The Journey So Far...

The Journey So Far...

Monday, June 14, 2010

Day 279

So raise your glasses of ice water to bravery tonight, because I did in fact go to my meeting. For the first time in a month. I'm planning to not miss anymore. I find it gets easier to find reasons not to go the longer that you don't. I gained 3.6lbs. Not terrible considering the month, and my recklessness. I'll admit too, that at first, and especially this morning, I felt ashamed. It's hard to separate your self worth from how much you weigh. When those numbers on the scale climb, we start marking down our value. As if somehow a few extra pounds on the journey as a whole equates us to a Wal-Mart rollback item. We are better than that. I know I am, and as much as it stung to go in there and face my consequences, it was certainly freeing to put them behind me and be able to move on and feel motivated again.

This week you are going to see me kicking butt.

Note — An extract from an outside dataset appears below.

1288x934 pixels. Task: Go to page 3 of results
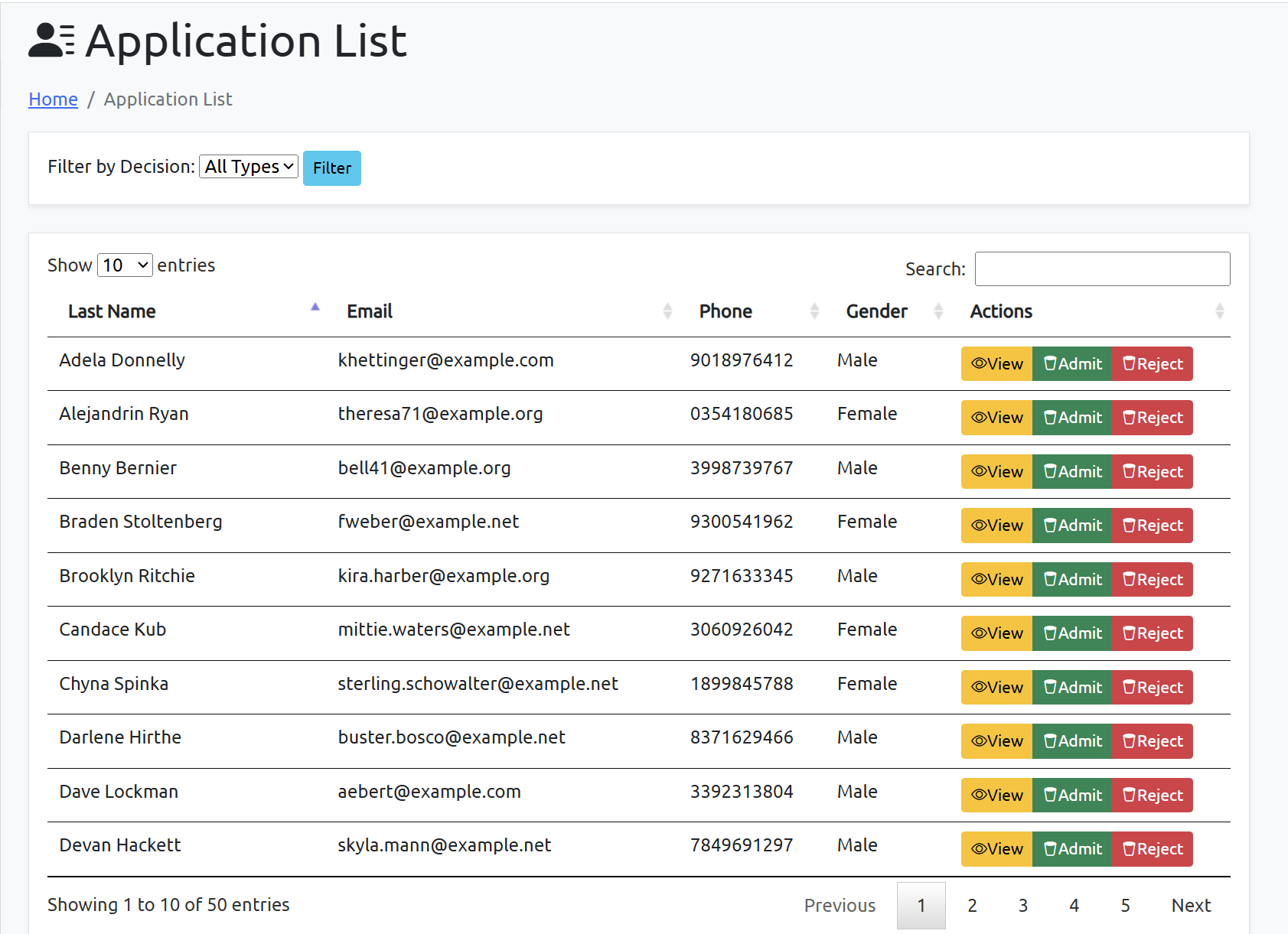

On a side note I have decided to slowly start moving my starting day (for weekly points and such) to Sundays. Since we are doing it slowly I am starting by moving it back to Monday, and then in a week or so I will drop it back to Sunday. That way everything, weigh ins, and points wise will correspond.

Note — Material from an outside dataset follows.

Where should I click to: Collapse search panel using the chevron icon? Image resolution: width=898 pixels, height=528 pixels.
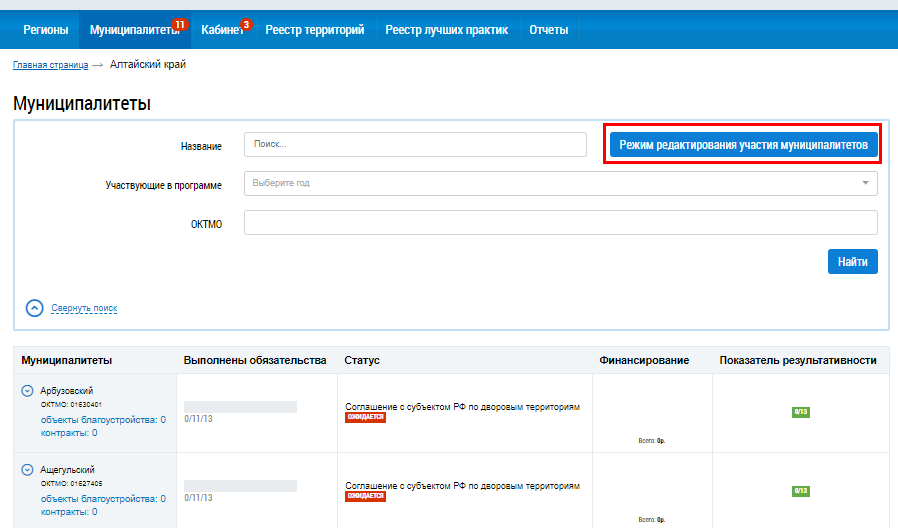(35, 308)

I did not eat well today! Though I started out not so bad. I counted everything! I had take out with the family tonight and the worst I've done is use some extra points.

Today:
1 yogurt: 2
1/2 subway turkey sub: 5
w cheese: 1
w mayo: 1
1 serving baked lays: 3
3/4 dinner size serving taco soup: 6
1 serving cheese: 2
1 bite cheesecake )I made a banana cheesecake for my husbands father, he has been asking for it for over a year now.): 1
1/2 cheesesteak sub (hopefully over estimations using calorieking.com): 20
1 small order frenchfries: 13
3 buffalo wings: 4
38/38 + 20/35 (weekly)

It always has bothered me to use the weeklies, but this is what they are there for. I will say though that my body does not appreciate this treatment. After working so hard this week I ate and became really ill. It was either bad food, or my body in revolt...which gave maybe half of everything back. Ick.

3 comments:

Retta said...

Good job overcoming your embarrassment and getting back to meetings. If they help you, then that's where you need to be, so good choice. Those kinds of choices make you stronger.

Sounds like you are all motivated again, and have a plan. Excellent!
Loretta
=^..^=

Raegun said...

You ARE brave - I don't think I would've had the courage to go back after a hiatus. In fact, I did WW a few years back and I just stopped going after I had skipped for about a month. Good for you!!
Rae
xo

bloojay said...

Good for you, it's great you got right back on the wagon. Hardly sounds like a setback, more like a minor stumble. Sometimes picking up and moving on is harder than getting started-- at least for me it always was, which was why I'd do great for a while and then screw up and not recover. You'll be fine.